2.4.6 In the meta-analysis, there was no significant difference between laparoscopic techniques and AH for vascular injury (two RCTs, n = 956, OR 1.76, 95% CI 0.52 to 5.87).

2.4.7 The larger non-randomised controlled study reported that the incidence of visceral damage was higher in women who underwent laparoscopic procedures (1.1%, 13/1154) compared with those who had VH (0.6%, 68/11,122) or AH (0.76%, 189/24,772), but the difference was not significant.

2.4.8 A case series of 5104 women who underwent laparoscopic procedures (type not specified) reported ureteric injury in 66 women (1.3%), simple bladder injury in 22 (0.4%), vesicovaginal fistula in 12 (0.2%), intestinal injury in 15 (0.3%) and major vascular injury in 1 (0.02%).
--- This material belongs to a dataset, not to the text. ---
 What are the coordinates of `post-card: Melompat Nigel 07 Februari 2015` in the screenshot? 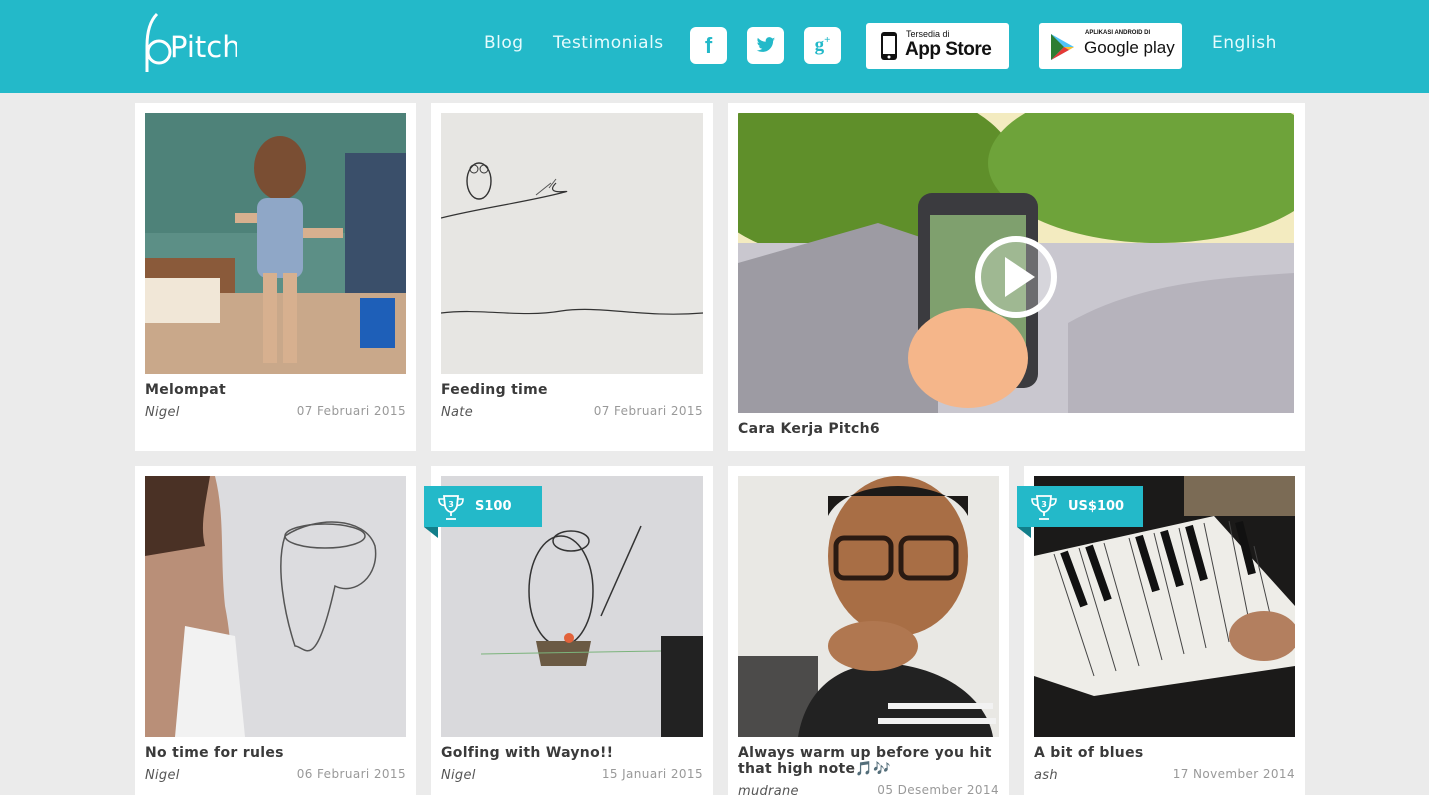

2.4.9 In a case series of 1405 women undergoing LSH involving electric morcellation of the uterus, adenomyosis was reported in 0.6% (8/1405) of women, all of whom had been treated for symptomatic menorrhagia due to submucosal myomas. Symptoms of the adenomyosis occurred between 2 and 9 years after LSH and included pelvic pain and deep dyspareunia. Laparoscopic surgery was required to make a final diagnosis of the tumours and to remove them. For more details, refer to the 'Sources of evidence' section.

2.4.10 Both Specialist Advisers considered special training to be necessary and to have important implications for safety. They considered theoretical adverse events to be injury to the ureter and bowel, vascular injury, haemorrhage and the need for blood transfusion.